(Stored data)
--------

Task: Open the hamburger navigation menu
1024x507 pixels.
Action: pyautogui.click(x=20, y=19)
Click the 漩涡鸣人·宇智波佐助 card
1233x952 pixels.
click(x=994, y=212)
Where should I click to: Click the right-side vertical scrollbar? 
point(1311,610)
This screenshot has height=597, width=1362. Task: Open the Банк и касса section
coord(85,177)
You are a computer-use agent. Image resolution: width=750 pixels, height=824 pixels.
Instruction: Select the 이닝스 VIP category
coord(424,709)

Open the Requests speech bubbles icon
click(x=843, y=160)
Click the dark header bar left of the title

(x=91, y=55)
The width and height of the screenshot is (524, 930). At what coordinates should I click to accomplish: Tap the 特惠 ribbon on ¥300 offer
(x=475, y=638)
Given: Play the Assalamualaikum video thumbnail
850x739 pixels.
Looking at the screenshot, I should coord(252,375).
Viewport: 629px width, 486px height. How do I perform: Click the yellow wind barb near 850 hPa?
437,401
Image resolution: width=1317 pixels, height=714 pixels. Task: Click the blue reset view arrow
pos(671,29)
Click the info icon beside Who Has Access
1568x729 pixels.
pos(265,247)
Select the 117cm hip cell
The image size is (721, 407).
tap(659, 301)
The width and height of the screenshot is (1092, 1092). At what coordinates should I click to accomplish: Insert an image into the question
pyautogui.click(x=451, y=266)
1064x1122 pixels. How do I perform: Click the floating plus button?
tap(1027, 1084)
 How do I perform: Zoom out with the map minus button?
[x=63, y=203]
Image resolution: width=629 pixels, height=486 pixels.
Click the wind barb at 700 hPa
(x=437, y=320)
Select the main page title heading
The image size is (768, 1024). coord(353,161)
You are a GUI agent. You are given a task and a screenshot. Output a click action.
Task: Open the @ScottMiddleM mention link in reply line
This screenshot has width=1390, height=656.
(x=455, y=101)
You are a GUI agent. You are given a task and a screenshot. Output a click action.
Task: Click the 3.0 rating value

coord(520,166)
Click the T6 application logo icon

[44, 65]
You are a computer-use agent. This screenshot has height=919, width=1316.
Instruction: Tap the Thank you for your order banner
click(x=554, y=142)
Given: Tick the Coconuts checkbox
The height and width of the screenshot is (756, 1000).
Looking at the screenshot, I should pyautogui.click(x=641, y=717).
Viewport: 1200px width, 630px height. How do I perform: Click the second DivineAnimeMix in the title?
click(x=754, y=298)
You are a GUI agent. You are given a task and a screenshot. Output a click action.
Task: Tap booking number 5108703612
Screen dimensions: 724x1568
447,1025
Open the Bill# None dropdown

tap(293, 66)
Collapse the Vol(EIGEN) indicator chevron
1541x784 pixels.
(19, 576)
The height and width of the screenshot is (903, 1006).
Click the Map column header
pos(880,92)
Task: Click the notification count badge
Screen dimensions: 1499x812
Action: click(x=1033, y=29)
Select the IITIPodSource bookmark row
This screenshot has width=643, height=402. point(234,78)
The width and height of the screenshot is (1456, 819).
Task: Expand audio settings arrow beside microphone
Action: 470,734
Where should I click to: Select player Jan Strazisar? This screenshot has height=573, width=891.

--------

In the records above, return precisely the line containing "Screen dimensions: 1499x812" and each line that comes after it, up to the final one.

OUTPUT BELOW -
Screen dimensions: 1499x812
Action: click(x=1033, y=29)
Select the IITIPodSource bookmark row
This screenshot has width=643, height=402. point(234,78)
The width and height of the screenshot is (1456, 819).
Task: Expand audio settings arrow beside microphone
Action: 470,734
Where should I click to: Select player Jan Strazisar? This screenshot has height=573, width=891.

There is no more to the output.